Heights of father and son pairs plotted against each other.

The scatter plot shows a general trend: the taller the father, the taller the son. A summary of this trend is the correlation coefficient, which in this cases is 0.5. We will motivate this statistic by trying to predict the son’s height using the father’s height.

Stratification

Suppose we are asked to guess the height of randomly select sons. The average height, 68.7 inches, is the value with the highest proportion (see histogram) and would be our prediction. But what if we are told that the father is 72 inches tall, do we sill guess 68.7?

The father is taller than average. Specifically, he is 1.75 standard deviations taller than the average father. So should we predict that the son is also 1.75 standard deviations taller? It turns out that this would be an overestimate. To see this, we look at all the sons with fathers who are about 72 inches. We do this by stratifying the father heights.

groups <- split(y,round(x)) 
boxplot(groups)

Boxplot of son heights stratified by father heights.

print(mean(y[ round(x) == 72]))

## [1] 70.67719

Stratification followed by boxplots lets us see the distribution of each group. The average height of sons with fathers that are 72 inches tall is 70.7 inches. We also see that the medians of the strata appear to follow a straight line (remember the middle line in the boxplot shows the median, not the mean). This line is similar to the regression line, with a slope that is related to the correlation, as we will learn below.

Bi-variate Normal Distribution

A pair of random variables $(X,Y)$ is considered to be approximated by bivariate normal when the proportion of values below, for example $a$ and $b$ , is approximated by this expression:

$\mbox{Pr}(X<a,Y<b) =$ $\int_{-\infty}^{a} \int_{-\infty}^{b} \frac{1}{2\pi\sigma_x\sigma_y\sqrt{1-\rho^2}} \exp{ \left( \frac{1}{2(1-\rho^2)} \left[\left(\frac{x-\mu_x}{\sigma_x}\right)^2 - 2\rho\left(\frac{x-\mu_x}{\sigma_x}\right)\left(\frac{y-\mu_y}{\sigma_y}\right)+ \left(\frac{y-\mu_y}{\sigma_y}\right)^2 \right] \right) }$

This may seem like a rather complicated equation, but the concept behind it is rather intuitive. An alternative definition is the following: fix a value $x$ and look at all the pairs $(X,Y)$ for which $X=x$ . Generally, in statistics we call this exercise conditioning. We are conditioning $Y$ on $X$ . If a pair of random variables is approximated by a bivariate normal distribution, then the distribution of $Y$ conditioned on $X=x$ is approximated with a normal distribution, no matter what $x$ we choose. Let’s see if this holds with our height data. We show 4 different strata:

groups <- split(y,round(x))

▶ Parts of the exercise
**A)** For each statement, decide whether the father-son height text supports it. Answer yes or no, and quote the exact words from the text that decide it. (i) The correlation coefficient for the father and son heights is 0.5. (ii) Predicting that the son is 1.75 standard deviations taller than average would be an underestimate. (iii) The middle line in the boxplot shows the mean.
**B)** Name every distinct R function called in the code lines of the father-son height text.
**C)** Duplicate the part of the father-son height text that begins at the words "The scatter plot" and stops after "the father’s height.".
The entries that come after the father-son height text are not needed for anything here.

▶ Data

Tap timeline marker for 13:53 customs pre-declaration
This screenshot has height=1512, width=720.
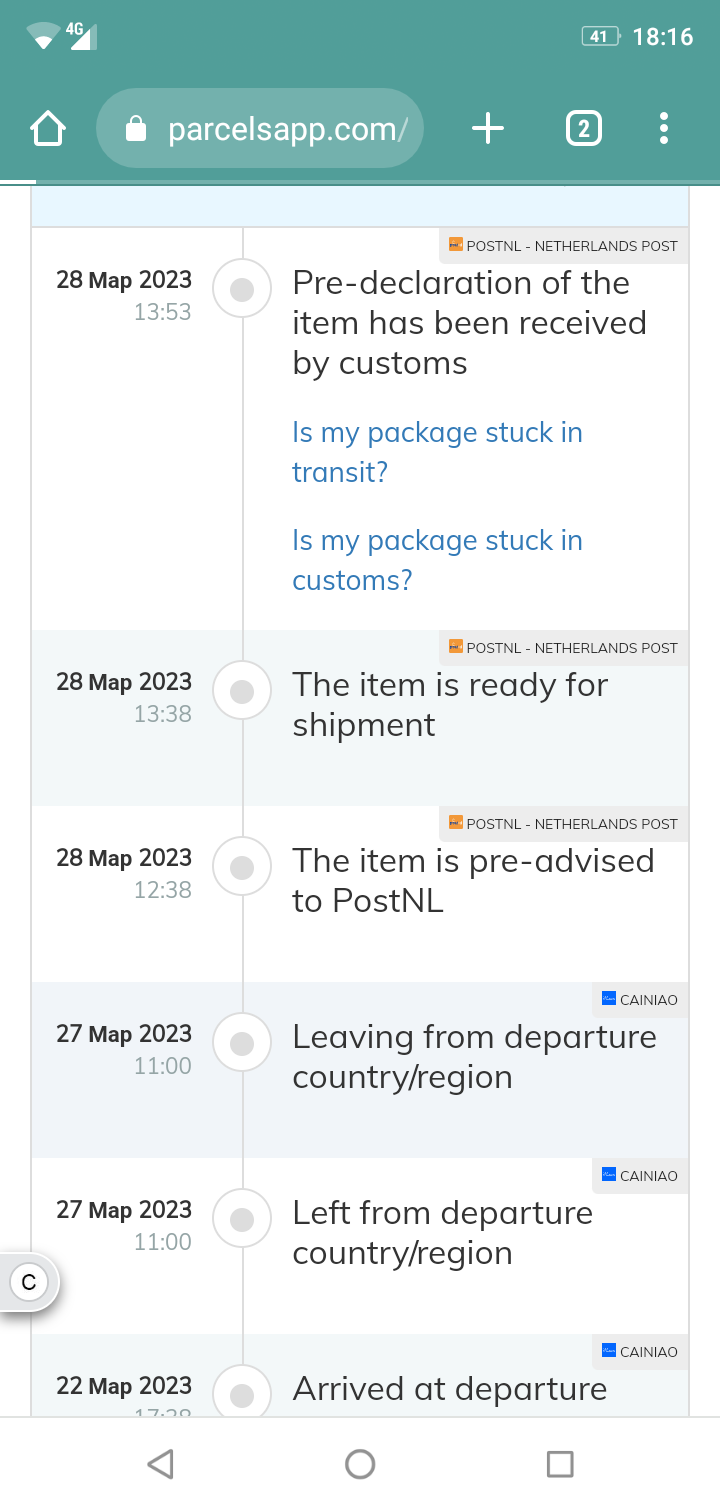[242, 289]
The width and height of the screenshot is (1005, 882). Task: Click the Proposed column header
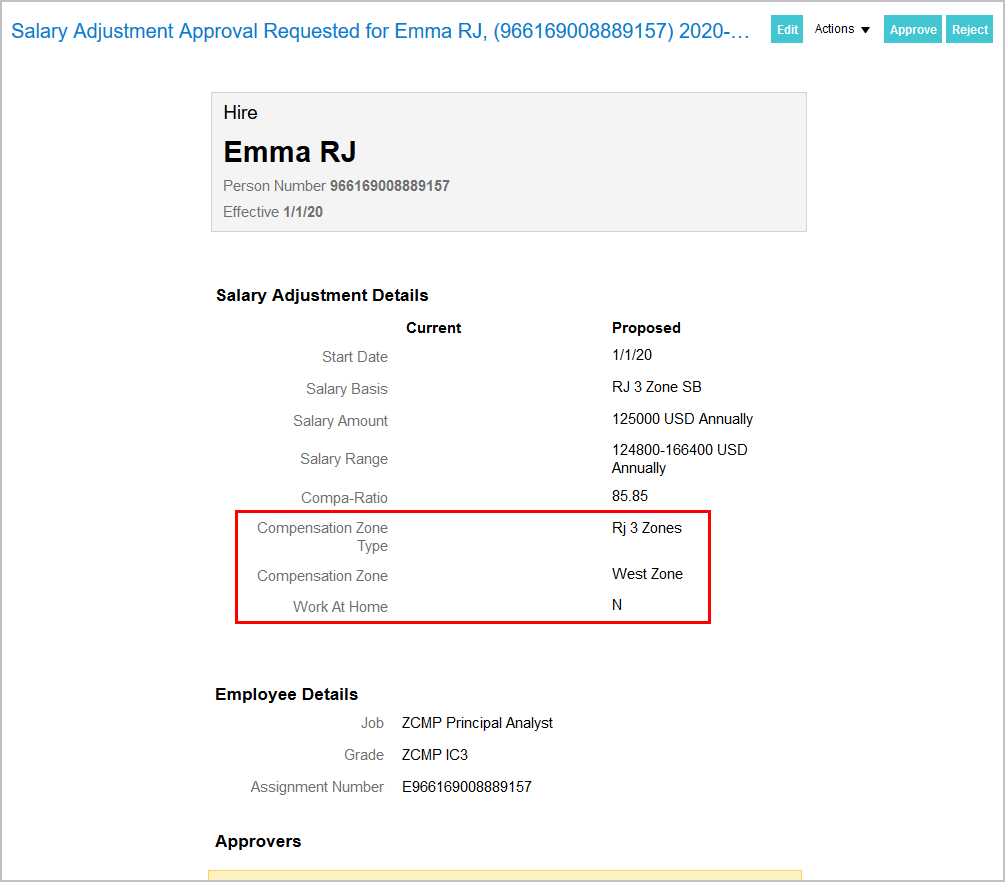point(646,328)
* * *
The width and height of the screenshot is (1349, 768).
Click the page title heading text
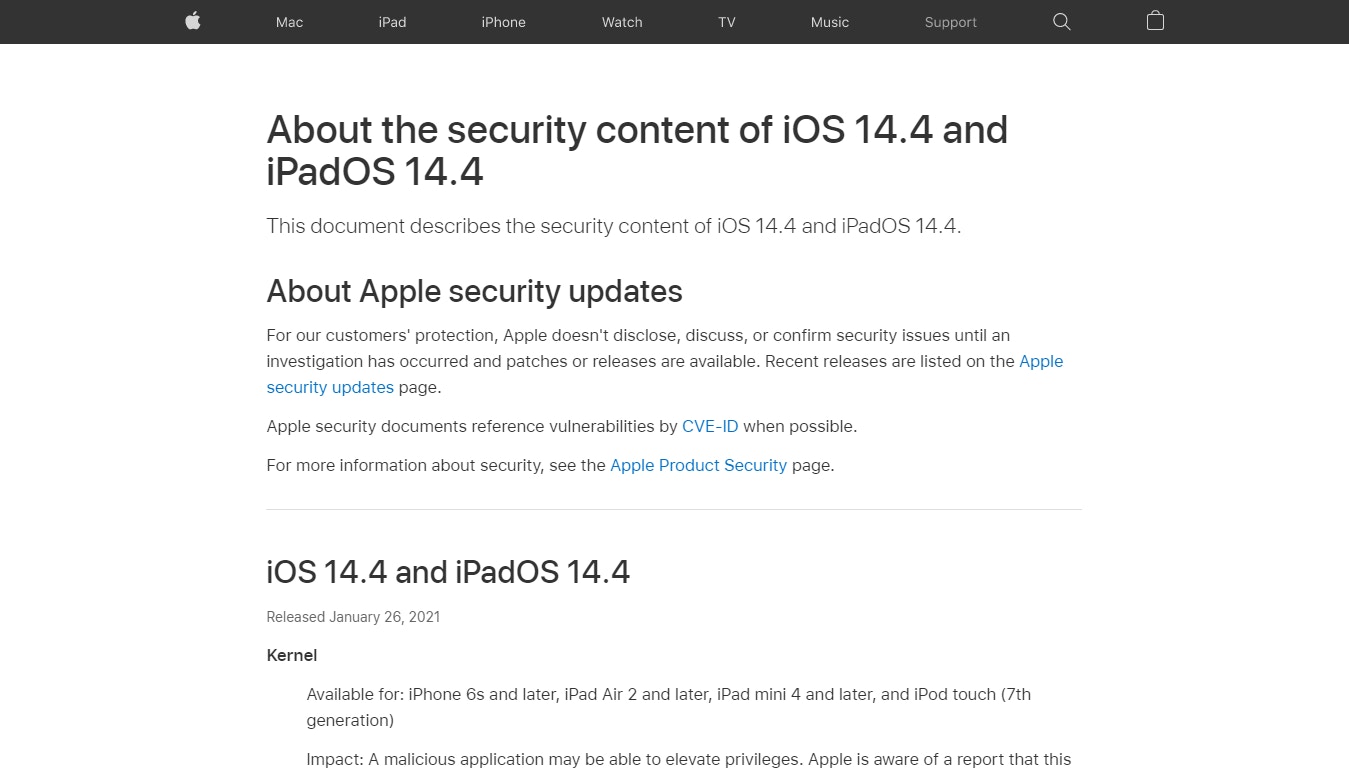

▶ Per-task outputs
**A)**
(i) Yes: "A summary of this trend is the correlation coefficient, which in this cases is 0.5."
(ii) No: "It turns out that this would be an overestimate."
(iii) No: "remember the middle line in the boxplot shows the median, not the mean"

**B)** split, round, boxplot, print, mean

**C)**
The scatter plot shows a general trend: the taller the father, the taller the son. A summary of this trend is the correlation coefficient, which in this cases is 0.5. We will motivate this statistic by trying to predict the son’s height using the father’s height.